Pages

Tuesday, February 9, 2021

C# .NET Get difference between two unordered not unique lists aka duplicates allowed within a list and across both lists

Here's how to get the difference between two lists preserving duplicates in each list.

Update: C# .NET Get difference between two unordered not unique lists using 2 BitArrays for super fast speed - handles worst case scenario

//UNORDERED, NOT UNIQUE lists, lists with duplicates 

string[] arrA = new string[] { "1", "1", "2", "3", "4", "5", "9", "7", "7", "7" };
string[] arrB = new string[] { "1", "1", "2", "2", "3", "4", "5", "5", "5", "5" };

//DESIRED RESULT

2,5,5,5,7,7,7,9 OR 2,5,5,5,9,7,7,7 OR 9,7,7,7,2,5,5,5  //UNORDERED IS SUFFICIENT

NOTE: Tried Linq Except but it's designed as a set command, and as a consequence it removes duplicates.

IEnumerable<string> AminuBdifference = arrA.Except(arrB); //removes dups
IEnumerable<string> BminuAdifference = arrB.Except(arrA); //remove dups

IEnumerable<string> Uniondifference = arrA.Union(arrb); //ideally, but no good dups removed

See https://dotnetfiddle.net/kzjUJi  for quick example.

— What this exercise asks —
1. In the C# post about differencing lists that contain duplicates, why is LINQ Except unsuitable?
2. Continue the C# post about the difference between two lists with duplicates, starting after its last sentence.

— Data lines —
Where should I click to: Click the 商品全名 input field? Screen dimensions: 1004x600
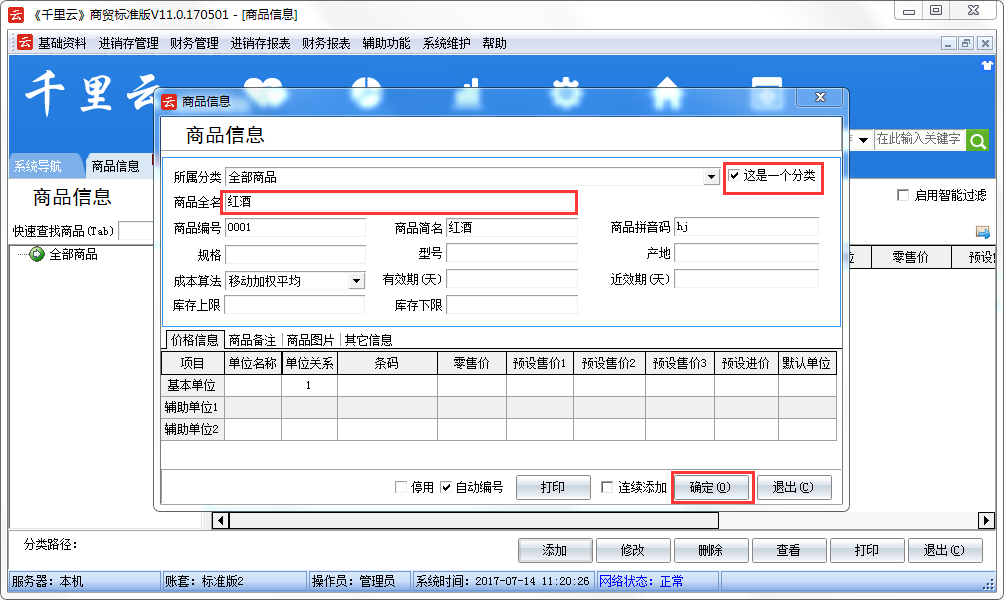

— The answers —
1. It is designed as a set command, so it removes duplicates.

2.
Briefly, some highlights of set theory, since most Linq commands are designed to be set commands

In the image below, it shows a representation for sets (distinct values, can be unordered), and it demonstrates one important fact about sets.  

The order of difference ("subtraction") is important in set theory.

List1 - List2 <> List2 - List1 

See https://dotnetfiddle.net/kzjUJi  for a demonstration of this.

So hence in image below, you see difference produce in order between upper and lower sets. 
If we take union we get [3,2,1,7,8] vs [8,7,3,2,1]  reflecting the difference order choice.

This is important when you look at all the solutions that were attempted on Stack Overflow, because the generally only do 1 difference 'subtraction' only.

All the implementation on this question were wrong on Stack Overflow.

c# - Difference between two lists preserving duplicates - Stack Overflow

For the required solution, we are using lists with duplicates so order is unimportant and should yield same result, since we are getting the union of the two list differences.

Here's my 1st pass at this implementation and it's faster then all mentioned in Stack Overflow post.

Update : Massive speed improvement - see my post here.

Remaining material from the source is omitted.